**Problem statement**
Would you give the data below back exactly as it reads?
*** Opening of Materials provided ***
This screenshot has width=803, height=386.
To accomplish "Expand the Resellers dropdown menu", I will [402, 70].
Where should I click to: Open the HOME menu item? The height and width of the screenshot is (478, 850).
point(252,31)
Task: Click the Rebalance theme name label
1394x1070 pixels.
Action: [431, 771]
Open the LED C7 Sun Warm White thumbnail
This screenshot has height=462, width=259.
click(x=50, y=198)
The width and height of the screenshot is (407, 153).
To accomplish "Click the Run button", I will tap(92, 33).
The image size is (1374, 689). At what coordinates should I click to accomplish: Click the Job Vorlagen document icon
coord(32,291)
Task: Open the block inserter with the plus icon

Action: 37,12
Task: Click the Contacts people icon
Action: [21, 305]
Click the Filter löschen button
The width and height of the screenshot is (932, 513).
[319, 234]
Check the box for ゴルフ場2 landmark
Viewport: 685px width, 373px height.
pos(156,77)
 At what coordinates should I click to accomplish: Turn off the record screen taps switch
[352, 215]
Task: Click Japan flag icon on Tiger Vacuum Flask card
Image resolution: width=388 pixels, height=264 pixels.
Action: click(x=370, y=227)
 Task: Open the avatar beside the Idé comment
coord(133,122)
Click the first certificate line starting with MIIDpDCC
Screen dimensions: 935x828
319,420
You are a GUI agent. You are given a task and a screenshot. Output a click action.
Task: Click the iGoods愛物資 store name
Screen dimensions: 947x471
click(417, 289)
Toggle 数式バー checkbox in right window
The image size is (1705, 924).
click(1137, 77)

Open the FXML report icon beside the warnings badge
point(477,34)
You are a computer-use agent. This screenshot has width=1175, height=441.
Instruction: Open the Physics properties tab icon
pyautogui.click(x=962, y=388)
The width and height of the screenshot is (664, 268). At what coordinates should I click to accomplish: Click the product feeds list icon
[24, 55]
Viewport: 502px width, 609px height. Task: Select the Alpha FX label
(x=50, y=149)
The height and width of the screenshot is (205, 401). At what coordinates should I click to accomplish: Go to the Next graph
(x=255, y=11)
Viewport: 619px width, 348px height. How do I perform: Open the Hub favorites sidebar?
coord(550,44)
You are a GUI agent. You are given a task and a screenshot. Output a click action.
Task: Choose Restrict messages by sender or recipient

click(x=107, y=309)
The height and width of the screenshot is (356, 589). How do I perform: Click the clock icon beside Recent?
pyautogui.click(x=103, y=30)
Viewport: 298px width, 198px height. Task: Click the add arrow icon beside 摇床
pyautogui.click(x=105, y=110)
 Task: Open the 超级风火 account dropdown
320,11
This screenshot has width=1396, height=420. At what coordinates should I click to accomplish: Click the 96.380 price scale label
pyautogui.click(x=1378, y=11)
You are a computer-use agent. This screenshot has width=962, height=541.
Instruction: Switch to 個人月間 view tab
*** Close of Materials provided ***
**Exercise result**
This screenshot has width=803, height=386.
To accomplish "Expand the Resellers dropdown menu", I will [402, 70].
Where should I click to: Open the HOME menu item? The height and width of the screenshot is (478, 850).
point(252,31)
Task: Click the Rebalance theme name label
1394x1070 pixels.
Action: [431, 771]
Open the LED C7 Sun Warm White thumbnail
This screenshot has height=462, width=259.
click(x=50, y=198)
The width and height of the screenshot is (407, 153).
To accomplish "Click the Run button", I will tap(92, 33).
The image size is (1374, 689). At what coordinates should I click to accomplish: Click the Job Vorlagen document icon
coord(32,291)
Task: Open the block inserter with the plus icon

Action: 37,12
Task: Click the Contacts people icon
Action: [21, 305]
Click the Filter löschen button
The width and height of the screenshot is (932, 513).
[319, 234]
Check the box for ゴルフ場2 landmark
Viewport: 685px width, 373px height.
pos(156,77)
 At what coordinates should I click to accomplish: Turn off the record screen taps switch
[352, 215]
Task: Click Japan flag icon on Tiger Vacuum Flask card
Image resolution: width=388 pixels, height=264 pixels.
Action: click(x=370, y=227)
 Task: Open the avatar beside the Idé comment
coord(133,122)
Click the first certificate line starting with MIIDpDCC
Screen dimensions: 935x828
319,420
You are a GUI agent. You are given a task and a screenshot. Output a click action.
Task: Click the iGoods愛物資 store name
Screen dimensions: 947x471
click(417, 289)
Toggle 数式バー checkbox in right window
The image size is (1705, 924).
click(1137, 77)

Open the FXML report icon beside the warnings badge
point(477,34)
You are a computer-use agent. This screenshot has width=1175, height=441.
Instruction: Open the Physics properties tab icon
pyautogui.click(x=962, y=388)
The width and height of the screenshot is (664, 268). At what coordinates should I click to accomplish: Click the product feeds list icon
[24, 55]
Viewport: 502px width, 609px height. Task: Select the Alpha FX label
(x=50, y=149)
The height and width of the screenshot is (205, 401). At what coordinates should I click to accomplish: Go to the Next graph
(x=255, y=11)
Viewport: 619px width, 348px height. How do I perform: Open the Hub favorites sidebar?
coord(550,44)
You are a GUI agent. You are given a task and a screenshot. Output a click action.
Task: Choose Restrict messages by sender or recipient

click(x=107, y=309)
The height and width of the screenshot is (356, 589). How do I perform: Click the clock icon beside Recent?
pyautogui.click(x=103, y=30)
Viewport: 298px width, 198px height. Task: Click the add arrow icon beside 摇床
pyautogui.click(x=105, y=110)
 Task: Open the 超级风火 account dropdown
320,11
This screenshot has width=1396, height=420. At what coordinates should I click to accomplish: Click the 96.380 price scale label
pyautogui.click(x=1378, y=11)
You are a computer-use agent. This screenshot has width=962, height=541.
Instruction: Switch to 個人月間 view tab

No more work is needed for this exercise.